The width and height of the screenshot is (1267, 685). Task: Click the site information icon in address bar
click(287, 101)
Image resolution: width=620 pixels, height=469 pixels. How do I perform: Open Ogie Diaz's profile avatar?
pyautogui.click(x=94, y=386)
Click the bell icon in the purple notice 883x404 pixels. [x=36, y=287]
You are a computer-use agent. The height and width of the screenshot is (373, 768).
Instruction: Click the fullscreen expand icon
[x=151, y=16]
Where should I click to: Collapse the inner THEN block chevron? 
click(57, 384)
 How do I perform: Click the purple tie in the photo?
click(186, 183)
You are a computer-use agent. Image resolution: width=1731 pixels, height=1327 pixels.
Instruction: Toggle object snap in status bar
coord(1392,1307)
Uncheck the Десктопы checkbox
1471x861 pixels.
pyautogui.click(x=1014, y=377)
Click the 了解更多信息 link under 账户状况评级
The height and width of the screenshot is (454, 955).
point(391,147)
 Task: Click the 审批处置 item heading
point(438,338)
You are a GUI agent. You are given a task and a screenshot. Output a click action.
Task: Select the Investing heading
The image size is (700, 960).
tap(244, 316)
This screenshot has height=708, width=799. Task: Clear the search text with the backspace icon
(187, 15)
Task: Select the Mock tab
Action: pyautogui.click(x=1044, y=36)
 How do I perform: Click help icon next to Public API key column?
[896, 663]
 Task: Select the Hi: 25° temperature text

- [Problem requirements]:
Take the lines from the first line of the listing up to and including the line with "Click the bell" and give them again exactly.

- [Output]:
The width and height of the screenshot is (1267, 685). Task: Click the site information icon in address bar
click(287, 101)
Image resolution: width=620 pixels, height=469 pixels. How do I perform: Open Ogie Diaz's profile avatar?
pyautogui.click(x=94, y=386)
Click the bell icon in the purple notice 883x404 pixels. [x=36, y=287]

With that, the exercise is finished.